As Joe Mimran steps down from Joe Fresh, a look at 5 noteworthy moments for label

TORONTO - Joe Mimran surprised many in the fashion and retail world by stepping down from Joe Fresh, the famed brand that bears his name.

As Mimran cedes control of the label he's led since its launch nearly a decade ago, here's a look at the five noteworthy moments in the life of the affordable apparel brand.


When the label launched in 2006 with men's and women clothing, it was introduced by parent company Loblaw Cos. Ltd. (TSX:L) as Joe Fresh Style.

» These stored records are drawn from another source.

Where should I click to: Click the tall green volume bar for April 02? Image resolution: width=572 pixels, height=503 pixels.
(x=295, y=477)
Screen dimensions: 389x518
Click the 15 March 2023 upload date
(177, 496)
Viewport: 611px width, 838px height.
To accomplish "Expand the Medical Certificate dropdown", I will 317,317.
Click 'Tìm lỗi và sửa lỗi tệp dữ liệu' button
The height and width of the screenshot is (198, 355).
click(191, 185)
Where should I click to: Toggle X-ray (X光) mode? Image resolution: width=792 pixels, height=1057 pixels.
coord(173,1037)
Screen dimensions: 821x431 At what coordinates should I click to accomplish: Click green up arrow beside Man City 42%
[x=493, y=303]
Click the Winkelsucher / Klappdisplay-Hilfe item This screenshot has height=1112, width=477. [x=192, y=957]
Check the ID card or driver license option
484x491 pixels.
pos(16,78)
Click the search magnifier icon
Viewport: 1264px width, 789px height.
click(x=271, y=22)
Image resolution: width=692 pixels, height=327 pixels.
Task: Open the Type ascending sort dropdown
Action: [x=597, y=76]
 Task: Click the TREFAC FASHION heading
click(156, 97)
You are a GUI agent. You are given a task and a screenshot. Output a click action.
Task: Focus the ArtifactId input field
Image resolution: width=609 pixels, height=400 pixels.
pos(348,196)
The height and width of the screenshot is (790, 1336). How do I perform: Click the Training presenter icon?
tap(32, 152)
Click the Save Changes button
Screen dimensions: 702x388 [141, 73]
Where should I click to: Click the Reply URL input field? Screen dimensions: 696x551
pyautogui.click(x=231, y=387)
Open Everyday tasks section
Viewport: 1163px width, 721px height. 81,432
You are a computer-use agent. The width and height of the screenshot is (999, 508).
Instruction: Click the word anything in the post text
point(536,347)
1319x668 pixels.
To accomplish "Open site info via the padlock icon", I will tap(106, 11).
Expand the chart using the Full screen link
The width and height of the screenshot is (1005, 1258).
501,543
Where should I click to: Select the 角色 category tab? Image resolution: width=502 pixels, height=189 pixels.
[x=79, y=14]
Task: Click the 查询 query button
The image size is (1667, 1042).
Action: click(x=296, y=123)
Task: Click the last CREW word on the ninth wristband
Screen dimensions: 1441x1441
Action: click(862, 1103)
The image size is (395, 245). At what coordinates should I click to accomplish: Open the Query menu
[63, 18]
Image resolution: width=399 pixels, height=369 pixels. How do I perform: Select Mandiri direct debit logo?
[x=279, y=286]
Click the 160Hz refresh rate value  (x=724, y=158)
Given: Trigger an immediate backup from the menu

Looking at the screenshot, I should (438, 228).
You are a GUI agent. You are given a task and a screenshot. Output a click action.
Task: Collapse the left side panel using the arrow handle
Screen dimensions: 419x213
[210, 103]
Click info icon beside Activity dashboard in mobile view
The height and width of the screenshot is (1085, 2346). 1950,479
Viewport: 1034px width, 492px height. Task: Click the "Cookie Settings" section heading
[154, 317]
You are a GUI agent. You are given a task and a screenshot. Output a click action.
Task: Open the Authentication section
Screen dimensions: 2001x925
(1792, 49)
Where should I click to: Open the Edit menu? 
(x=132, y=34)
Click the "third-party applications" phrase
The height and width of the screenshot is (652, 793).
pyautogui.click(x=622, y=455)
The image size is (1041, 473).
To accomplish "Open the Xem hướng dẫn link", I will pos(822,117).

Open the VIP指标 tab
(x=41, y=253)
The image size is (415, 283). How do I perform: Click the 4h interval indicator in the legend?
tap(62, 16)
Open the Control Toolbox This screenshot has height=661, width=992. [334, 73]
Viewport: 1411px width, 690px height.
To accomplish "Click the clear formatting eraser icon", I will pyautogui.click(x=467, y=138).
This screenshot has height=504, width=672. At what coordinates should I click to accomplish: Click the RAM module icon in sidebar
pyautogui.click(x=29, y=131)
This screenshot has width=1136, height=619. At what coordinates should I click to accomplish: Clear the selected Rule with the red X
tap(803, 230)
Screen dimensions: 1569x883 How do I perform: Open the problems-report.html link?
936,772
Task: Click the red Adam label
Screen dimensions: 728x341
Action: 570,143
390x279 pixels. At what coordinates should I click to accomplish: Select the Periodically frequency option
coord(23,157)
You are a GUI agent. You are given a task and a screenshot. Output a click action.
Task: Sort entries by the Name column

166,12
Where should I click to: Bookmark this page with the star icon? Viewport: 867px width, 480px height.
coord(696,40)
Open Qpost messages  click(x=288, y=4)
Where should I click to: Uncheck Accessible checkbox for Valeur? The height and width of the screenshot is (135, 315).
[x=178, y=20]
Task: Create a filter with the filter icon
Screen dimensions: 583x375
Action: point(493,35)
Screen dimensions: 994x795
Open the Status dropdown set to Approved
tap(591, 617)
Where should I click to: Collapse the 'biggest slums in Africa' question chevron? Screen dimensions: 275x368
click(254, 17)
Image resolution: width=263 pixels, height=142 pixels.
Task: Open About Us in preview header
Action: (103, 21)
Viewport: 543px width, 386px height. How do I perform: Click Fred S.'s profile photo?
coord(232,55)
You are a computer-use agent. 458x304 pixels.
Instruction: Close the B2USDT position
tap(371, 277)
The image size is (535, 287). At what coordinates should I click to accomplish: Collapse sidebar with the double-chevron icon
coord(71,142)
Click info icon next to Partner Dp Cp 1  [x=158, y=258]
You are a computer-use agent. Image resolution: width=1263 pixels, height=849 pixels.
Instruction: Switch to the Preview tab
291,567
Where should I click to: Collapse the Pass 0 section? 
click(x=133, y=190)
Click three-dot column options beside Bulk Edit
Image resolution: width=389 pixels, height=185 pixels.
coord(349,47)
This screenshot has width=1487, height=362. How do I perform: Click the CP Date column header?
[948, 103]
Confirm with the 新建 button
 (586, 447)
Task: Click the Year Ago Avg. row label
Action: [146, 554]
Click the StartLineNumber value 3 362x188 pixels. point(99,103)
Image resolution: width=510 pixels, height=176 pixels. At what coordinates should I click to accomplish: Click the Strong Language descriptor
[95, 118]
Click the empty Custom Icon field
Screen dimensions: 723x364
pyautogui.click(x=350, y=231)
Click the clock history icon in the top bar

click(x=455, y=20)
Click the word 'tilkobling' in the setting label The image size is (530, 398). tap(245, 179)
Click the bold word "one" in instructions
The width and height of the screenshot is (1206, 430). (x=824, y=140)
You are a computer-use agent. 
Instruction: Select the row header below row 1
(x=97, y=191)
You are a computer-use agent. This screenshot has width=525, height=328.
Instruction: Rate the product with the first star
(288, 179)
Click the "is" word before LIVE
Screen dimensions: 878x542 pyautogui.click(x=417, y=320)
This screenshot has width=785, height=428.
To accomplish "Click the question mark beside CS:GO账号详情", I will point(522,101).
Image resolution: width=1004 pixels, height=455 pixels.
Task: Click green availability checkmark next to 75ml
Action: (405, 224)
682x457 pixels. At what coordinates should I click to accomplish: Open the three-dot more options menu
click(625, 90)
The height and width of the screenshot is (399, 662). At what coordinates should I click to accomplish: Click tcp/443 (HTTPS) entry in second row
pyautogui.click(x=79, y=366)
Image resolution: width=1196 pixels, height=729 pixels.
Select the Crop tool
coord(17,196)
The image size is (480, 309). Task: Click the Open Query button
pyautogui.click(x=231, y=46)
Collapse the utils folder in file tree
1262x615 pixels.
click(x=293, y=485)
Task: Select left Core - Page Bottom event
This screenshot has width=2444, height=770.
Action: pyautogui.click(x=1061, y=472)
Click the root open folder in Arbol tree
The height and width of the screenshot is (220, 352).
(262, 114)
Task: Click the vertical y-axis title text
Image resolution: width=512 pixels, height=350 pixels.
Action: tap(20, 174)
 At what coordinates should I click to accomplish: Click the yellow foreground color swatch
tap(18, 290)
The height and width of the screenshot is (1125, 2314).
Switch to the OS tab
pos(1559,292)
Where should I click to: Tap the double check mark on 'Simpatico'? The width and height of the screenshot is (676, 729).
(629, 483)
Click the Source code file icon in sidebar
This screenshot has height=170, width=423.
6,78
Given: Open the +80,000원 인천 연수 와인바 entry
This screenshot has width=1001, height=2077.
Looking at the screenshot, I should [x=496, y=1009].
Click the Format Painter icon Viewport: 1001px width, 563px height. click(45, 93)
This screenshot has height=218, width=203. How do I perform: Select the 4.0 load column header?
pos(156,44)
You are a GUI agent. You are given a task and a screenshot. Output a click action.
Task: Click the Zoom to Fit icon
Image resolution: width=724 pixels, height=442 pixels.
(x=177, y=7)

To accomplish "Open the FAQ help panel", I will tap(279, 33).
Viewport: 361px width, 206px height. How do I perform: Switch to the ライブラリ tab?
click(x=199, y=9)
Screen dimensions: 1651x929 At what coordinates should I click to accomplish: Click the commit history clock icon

The low-priced lined was initially only available at select Superstores.

The brand continued to evolve, introducing children's wear in 2007, cosmetics in 2009 and its first stand-alone store in Vancouver in 2010.

As the fast-growing brand forged forward, the label dropped "Style" from its official moniker in 2011.


Prior to pulling the plug on runway presentations last fall, Joe Fresh shows at Toronto's World MasterCard Fashion Week were among the biggest draws on the event's calendar.

The label generated big buzz by enlisting some of the fashion industry's top talents to take part in its showcase.

In 2008, Toronto-born, Richmond B.C.-raised supermodel Coco Rocha was 19 when she made her Canadian debut on the Joe Fresh runway to cheers and applause.

American model Crystal Renn also made a splash walking for Joe Fresh, as did strutting fashion legend Pat Cleveland, whose career dates to the '70s modelling for fashion heavyweights like Halston.


Scouts Canada uniforms got a Fresh makeover for the first time in two decades when the label partnered with Canada's largest youth organization to revamp its official ensembles in 2011.

The redesign was a collaborative process between the two camps, in addition to consultations with thousands of Scouts members.

Canadian flags were featured in the retooled design, which also saw the emergence of spruced-up colours and the elimination of badges on sashes for Cubs and Scouts, who now wear the symbols of achievement on their sleeves.


The production practices of Joe Fresh and other brands were in the spotlight following the fatal building collapse in Dhaka, Bangladesh, which claimed more than 1,100 lives.

Items carried by the Canadian label were among those produced on-site, but a number of other clothing makers were also housed within the illegally constructed Rana Plaza.

In the aftermath of the 2013 tragedy, Loblaw provided financial compensation to workers and contributed $1 million to Save the Children Bangladesh and the Centre for Rehabilitation of the Paralysed, in support of programming for workers in the garment industry.

Loblaw also teamed with several retailers in signing an agreement to improve fire and building safety in Bangladesh. The pact required the companies conduct independent safety inspections, make their reports on factory conditions public and cover expenses for needed repairs.


The label has grown well beyond its supermarket origins to stand-alone stores and locations beyond Canada's borders.

Joe Fresh is available in more than 340 retail locations, including 16 freestanding and studio stores, and operates six freestanding stores in the U.S. The label's products are also available in more than 650 J.C. Penney stores.

Joe Fresh opened its first storefront outside North America with a flagship in Seoul which launched last year.

The rollout in Korea is part of a four-year plan to launch 141 Joe Fresh stores in 23 countries, including in the Middle East, North Africa, eastern Europe and South America.